Pixel coordinate grounding data
────

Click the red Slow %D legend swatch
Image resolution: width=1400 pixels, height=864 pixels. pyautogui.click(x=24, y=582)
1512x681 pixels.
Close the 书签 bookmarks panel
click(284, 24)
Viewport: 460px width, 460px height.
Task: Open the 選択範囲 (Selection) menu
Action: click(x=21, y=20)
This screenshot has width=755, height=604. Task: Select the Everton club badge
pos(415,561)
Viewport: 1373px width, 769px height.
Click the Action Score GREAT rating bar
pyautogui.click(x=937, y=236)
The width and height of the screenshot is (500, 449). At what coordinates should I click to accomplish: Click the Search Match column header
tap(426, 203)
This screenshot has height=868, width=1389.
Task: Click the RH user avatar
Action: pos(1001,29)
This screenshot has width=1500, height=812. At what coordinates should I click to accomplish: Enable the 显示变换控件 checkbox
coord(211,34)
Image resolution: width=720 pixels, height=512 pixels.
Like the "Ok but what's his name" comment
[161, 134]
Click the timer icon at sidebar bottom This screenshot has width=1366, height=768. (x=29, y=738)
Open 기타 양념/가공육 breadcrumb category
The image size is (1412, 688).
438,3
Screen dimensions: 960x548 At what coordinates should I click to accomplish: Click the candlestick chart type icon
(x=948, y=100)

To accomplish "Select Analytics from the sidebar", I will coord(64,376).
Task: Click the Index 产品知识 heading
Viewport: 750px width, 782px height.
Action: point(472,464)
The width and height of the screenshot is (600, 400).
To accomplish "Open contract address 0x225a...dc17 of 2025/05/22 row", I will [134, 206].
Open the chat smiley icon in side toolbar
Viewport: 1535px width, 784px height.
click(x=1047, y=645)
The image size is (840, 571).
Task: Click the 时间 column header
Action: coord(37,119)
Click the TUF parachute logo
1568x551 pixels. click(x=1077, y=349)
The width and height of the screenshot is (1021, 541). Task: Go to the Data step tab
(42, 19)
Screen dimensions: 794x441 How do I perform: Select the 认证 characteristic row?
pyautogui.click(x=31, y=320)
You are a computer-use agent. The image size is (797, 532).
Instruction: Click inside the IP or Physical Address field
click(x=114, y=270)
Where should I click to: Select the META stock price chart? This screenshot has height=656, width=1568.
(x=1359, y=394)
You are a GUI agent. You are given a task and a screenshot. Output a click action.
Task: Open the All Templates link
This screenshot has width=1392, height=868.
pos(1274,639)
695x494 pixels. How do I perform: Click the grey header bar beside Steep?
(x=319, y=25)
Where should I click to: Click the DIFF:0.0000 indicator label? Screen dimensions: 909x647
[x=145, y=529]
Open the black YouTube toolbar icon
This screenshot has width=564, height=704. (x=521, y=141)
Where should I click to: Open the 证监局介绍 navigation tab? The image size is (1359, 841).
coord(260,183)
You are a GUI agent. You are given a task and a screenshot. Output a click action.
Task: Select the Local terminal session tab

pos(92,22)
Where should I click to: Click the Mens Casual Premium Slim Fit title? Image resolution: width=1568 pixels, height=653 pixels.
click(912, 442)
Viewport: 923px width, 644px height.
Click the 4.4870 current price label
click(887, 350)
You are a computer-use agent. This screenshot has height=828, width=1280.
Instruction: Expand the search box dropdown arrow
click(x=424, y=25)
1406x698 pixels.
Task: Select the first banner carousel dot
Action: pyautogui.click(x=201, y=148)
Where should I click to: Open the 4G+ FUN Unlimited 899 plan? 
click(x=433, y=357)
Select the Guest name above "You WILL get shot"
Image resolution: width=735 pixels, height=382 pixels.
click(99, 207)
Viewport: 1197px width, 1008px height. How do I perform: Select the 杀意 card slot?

────

EXERCISE DIRECTIONS
Copy out every line of the data that includes "agent".

WRITTEN SOLUTION
You are a computer-use agent. The image size is (797, 532).
You are a GUI agent. You are given a task and a screenshot. Output a click action.
You are a GUI agent. You are given a task and a screenshot. Output a click action.
You are a computer-use agent. This screenshot has height=828, width=1280.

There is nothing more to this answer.